The best-known portrait of Claudius is the over-life-size statue from Lanuvium, a city about twenty miles southeast of Rome (fig. 138.9). Unlike Claudius’s artificially youthful first coin portrait (see fig. 138.5), the wrinkled, squinting features reveal all of Claudius’s fifty-plus years. The heroic body, as well as the eagle, the tall scepter, and the gravity-defying mantle signal that this is an image of the emperor assimilated to Jupiter. Claudius refused divine honors while alive, and it is likely that public portraits like this are to be interpreted not as the god but as the emperor “invested with the powers” of the king of the gods.19 A similar statue of Claudius assimilated to Jupiter found at Olympia has rejuvenated, idealized features because it was commissioned by his successor Vespasian and represents Divus Claudius.20 To our eyes, the Lanuvium statue’s combination of old and new, ideal and veristic, human and divine is an uncomfortable, even laughable, combination of incompatible details. To the Romans and their subject peoples, it was the commonly accepted system of visual culture. Used for luxurious court art as well as for the humble tombstones of freedmen, the art of archaic and classical Greece was perceived as a continuum with current art.21 It seems likely that contemporaries understood how divine iconography and imperial portrait combined to convey a serious political message.22
Complicating the study of Claudius’s surviving portraits is the fact that many of the sculptures—both statues and gems—show evidence of reworking (fig. 138.10 and fig. 138.11). Note the trimming of the hairline and arrangement of the locks of hair, as well as the way the pointed jaw and chin of Caligula have been recut to represent the heavier, lined features of Claudius. This was in part because the memory of Caligula was despised and his portraits hidden, damaged, or reused.23
Carved gems were commissioned as costly gifts for exchange within the inner court circles of the early Roman emperors. Imperial portraits on gems were created as presentation pieces—gifts that could be given to or by the emperor and his family. Following the Hellenistic traditions developed for and after Alexander the Great (see fig. 138.2), there were two ways that the first emperors of Rome could convey the fact that they were like gods among mortal men. First, the people around them invented ways to label them as special. Augustus was divi filius, “son of a god”—the adopted son of Divus Julius Caesar, who was decreed to be a god by the Senate on January 1, 42 B.C. (eighteen months after his murder).24 Augustus was venerated in his lifetime—the name Augustus was invented as a title for him to accompany Princeps civitatis (First Citizen).25 The titles were assumed by Augustus’s heirs, initially the four relatives who form the so-called Julio-Claudian dynasty, but later their successors. Second, portraits—millions of coins, painted images, statues large and small in all media, and gems—carried their likenesses, titles, and slogans. In an empire of 80 to 120 million people encompassing dozens of ethnicities, languages, and political and religious traditions, it was the person of the emperor that grew to be the unifying factor and his image that represented the central government.

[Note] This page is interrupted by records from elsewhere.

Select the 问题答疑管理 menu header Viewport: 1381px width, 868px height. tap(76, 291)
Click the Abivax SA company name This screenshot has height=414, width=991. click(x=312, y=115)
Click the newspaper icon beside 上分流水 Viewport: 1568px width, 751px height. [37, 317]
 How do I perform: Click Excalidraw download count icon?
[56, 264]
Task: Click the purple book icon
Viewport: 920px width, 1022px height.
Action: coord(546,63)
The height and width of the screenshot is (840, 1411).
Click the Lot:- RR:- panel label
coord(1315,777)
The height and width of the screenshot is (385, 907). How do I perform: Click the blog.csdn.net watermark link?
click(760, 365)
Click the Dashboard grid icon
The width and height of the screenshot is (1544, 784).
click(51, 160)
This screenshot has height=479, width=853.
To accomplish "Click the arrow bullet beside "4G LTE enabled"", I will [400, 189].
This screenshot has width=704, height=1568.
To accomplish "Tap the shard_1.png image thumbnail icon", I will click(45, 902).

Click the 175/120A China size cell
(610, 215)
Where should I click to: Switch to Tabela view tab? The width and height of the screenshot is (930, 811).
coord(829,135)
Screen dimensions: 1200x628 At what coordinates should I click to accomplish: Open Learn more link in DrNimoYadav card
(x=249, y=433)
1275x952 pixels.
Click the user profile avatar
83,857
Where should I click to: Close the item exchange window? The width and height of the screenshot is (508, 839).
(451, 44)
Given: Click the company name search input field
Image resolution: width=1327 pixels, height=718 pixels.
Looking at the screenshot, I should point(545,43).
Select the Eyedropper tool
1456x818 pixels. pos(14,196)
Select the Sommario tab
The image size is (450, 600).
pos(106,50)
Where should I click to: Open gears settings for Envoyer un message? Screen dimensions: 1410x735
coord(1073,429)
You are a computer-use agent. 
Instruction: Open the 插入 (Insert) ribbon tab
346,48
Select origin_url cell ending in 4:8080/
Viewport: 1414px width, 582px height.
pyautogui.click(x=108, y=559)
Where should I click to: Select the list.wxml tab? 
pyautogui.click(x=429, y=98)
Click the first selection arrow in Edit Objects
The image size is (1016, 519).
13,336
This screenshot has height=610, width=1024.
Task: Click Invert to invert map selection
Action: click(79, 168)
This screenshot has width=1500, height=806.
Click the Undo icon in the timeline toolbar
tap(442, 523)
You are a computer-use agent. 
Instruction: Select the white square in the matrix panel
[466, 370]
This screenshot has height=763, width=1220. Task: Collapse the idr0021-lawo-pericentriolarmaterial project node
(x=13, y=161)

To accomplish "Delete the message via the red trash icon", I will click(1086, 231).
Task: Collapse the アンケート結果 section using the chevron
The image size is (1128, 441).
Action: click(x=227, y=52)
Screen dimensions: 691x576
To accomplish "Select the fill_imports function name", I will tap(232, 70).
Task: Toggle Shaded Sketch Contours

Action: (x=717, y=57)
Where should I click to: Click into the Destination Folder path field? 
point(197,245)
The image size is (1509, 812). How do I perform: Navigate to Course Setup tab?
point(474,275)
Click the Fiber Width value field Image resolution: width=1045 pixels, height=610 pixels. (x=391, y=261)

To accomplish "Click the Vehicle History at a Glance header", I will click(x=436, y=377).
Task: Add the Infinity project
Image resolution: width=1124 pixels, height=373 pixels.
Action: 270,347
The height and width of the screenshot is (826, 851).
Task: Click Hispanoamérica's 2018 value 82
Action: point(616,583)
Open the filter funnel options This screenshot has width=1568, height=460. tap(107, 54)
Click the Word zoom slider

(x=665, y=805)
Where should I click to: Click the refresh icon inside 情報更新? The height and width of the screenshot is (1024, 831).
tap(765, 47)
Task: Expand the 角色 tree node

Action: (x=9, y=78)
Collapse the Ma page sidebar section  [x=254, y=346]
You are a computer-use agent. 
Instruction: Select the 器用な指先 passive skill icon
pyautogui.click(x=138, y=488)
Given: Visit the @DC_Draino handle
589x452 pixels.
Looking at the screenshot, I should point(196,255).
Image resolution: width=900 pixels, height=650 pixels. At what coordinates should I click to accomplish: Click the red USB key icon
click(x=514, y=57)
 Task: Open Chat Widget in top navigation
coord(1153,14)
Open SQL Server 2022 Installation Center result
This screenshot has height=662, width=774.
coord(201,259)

The Blacas Cameo (fig. 138.12) is a powerful, posthumous portrait of Augustus carved from four flat, horizontal bands of color.26 The attributes of Jupiter—aegis and scepter—as well as the smooth, youthful features clearly show that Divus Augustus is one of the immortals. The portrait, probably cut down from a larger composition, shows Augustus in heroic nudity.
The closest parallel to the Art Institute’s cameo is a famous sardonyx cameo in Paris that has been known and admired in modern times at least since the fourteenth century (fig. 138.13).27 It represents Jupiter and his eagle in the same pose as the Chicago cameo. The Paris cameo is larger but the same shape—an oval with three horizontal layers of color, including the rare dark-blue-gray base layer. There are iconographic differences: The Paris cameo probably does not represent an emperor. Jupiter is shown as a mature man with long hair and beard; he wears an oak wreath (corona civica), a long mantle pulled over his left shoulder, and sandals. The gem carver took advantage of the bands of color so that Jupiter’s hair, mantle, and thunderbolt are golden brown and contrast brightly against the white flesh; he also varied the thickness of the brown layer around the god’s legs to give a sense of volume to the drapery. The imagery and the style of carving the figure plainly out of the layers of color echo the simple composition of the Blacas Cameo. Some scholars have recognized the features of Tiberius under the flowing hair and beard.28 Like Augustus, Tiberius refused to accept divine honors during his lifetime, but sophisticated flattery may have been acceptable to the man who lived in the luxurious Villa Jovis on the island of Capri for the last eleven years of his life.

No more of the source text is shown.